Entrámos, passámos pela segurança, subimos um grande lance de escadas, andámos um bocadinho, descemos um grande lance de escadas e voilà. Mais gente. Isto é, mais família. Chegámos finalmente ao recinto do concerto. Só que ainda faltava um bom tempo para eles sequer pensarem em começar. Bebemos umas quantas para nos entretermos e eu fui examinando subtilmente a população da sala. Suspeitava encontrar algumas caras conhecidas. Não me refiro a famosos. Refiro-me a caras que conhecia por qualquer encruzilhada de destinos. Ao longo da vida fui olhando desconfiado as pessoas, na exaustiva missão de perceber se ouviam ou não Pop Dell’Arte. Pois, estranhamente, ninguém parecia querer admitir.
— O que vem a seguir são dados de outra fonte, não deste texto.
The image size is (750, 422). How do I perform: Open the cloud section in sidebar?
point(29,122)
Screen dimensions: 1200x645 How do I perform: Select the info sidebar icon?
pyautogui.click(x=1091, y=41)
Às vezes, ao passar pelo meu vizinho nas escadas, chegava a ignorar por completo o que ele me dizia e apenas semicerrava os olhos, enquanto a minha mente esforçava-se para nele reconhecer sinais de uma audição recente de baterias esfuziantes, linhas de baixo infeciosas, guitarras profanas e uma voz bêbada na sua própria poesia. O indício mais comum é algum sangue perto da zona dos tímpanos.
Não encontrei o meu vizinho, infelizmente. Dava jeito. Assim arranjava outro assunto que não a meteorologia ou a subida do preço das castanhas brasileiras para debater com ele no nosso próximo encontro nas escadas. Mas encontrei alguns vagos conhecidos e subiu-me à cabeça uma espécie de sentimento de realização. Sorvi a minha imperial e sorri.
As luzes apagaram-se de rompante e quatro figuras entraram no palco sem dizer uma única palavra. Algumas palmas de entusiasmo são batidas. Nós acabámos de um trago o que restava dos nossos copos e aguardámos em suspense. Faltava alguém. Um manto negro segue silenciosamente por entre a banda e detém-se junto do microfone. Era João Peste. Um frenesim imenso encheu aquela cave de assobios estridentes e gritos de significados impercetíveis. Sabia apenas que todos os que ali estavam veneravam o vulto moreno e ossudo que, humildemente, tal soberano a seus súbditos, nos saudara com um lacónico “boa noite”. Longa vida ao rei.
A bateria deu a ordem de início. Logo a seguir, o baixo, que depois encorajou a guitarra e esta puxou, por fim, a voz. A primeira nota exalada por João Peste ressoou em mim como uma velha memória. No meio de tanto ruído, permaneci em silêncio durante algum tempo. Estou cá. Voltei a conectar-me com o som circundante, que punha as colunas de onde saia ao teste. Começaram com a música de entrada do álbum celebrado, Free Pop. Pungente “Berlioz”. Tentaram tocar grande parte do álbum e ainda arranjaram espaço para alguns desvios. João Peste parecia uma flor imperturbável que ondulava os seus delicados braços no olho do furacão. Cantava como se não estivesse ninguém a ver. Nunca parecia ceder à envoltura frenética da música e, na maior parte das vezes, permanecia de olhos fechados. Apatia seria uma conclusão precipitada.
O alinhamento foi uma constante festa. Houve um ou outro momento para respirar, mas os ritmos excêntricos sempre voltavam mais fortes. O público reagia aos dois da mesma forma: cruzavam os braços e balançavam lentamente a cabeça. Rapidamente passei de querer abraçar aquela gente toda para querer distribuir chapadas àquela gente toda. Lá mais à frente, junto do palco, via alguns braços no ar e algum tipo de expressão de felicidade. Eu, por outro lado, sentia-me rodeado de múmias. A intelectualização da música dá nisto. O secretismo de algumas bandas pode vir de uma maligna altivez dos seus ouvintes. Inventam critérios, requisições e QIs de 160 sobre o entendimento da música, destruindo tudo o que nela existia de lúdico. Tiram-lhe a música e ficam apenas as notas.
Os Pop Dell’Arte podem nunca vir a receber a aclamação que merecem. E isso poderá muito bem dever-se a estes disseminadores virulentos do hermetismo. De qualquer modo, o concerto foi um espetáculo. O egoísmo pueril com que os olhava desvaneceu e partilhá-los com o mundo pareceu-me subitamente uma obrigação.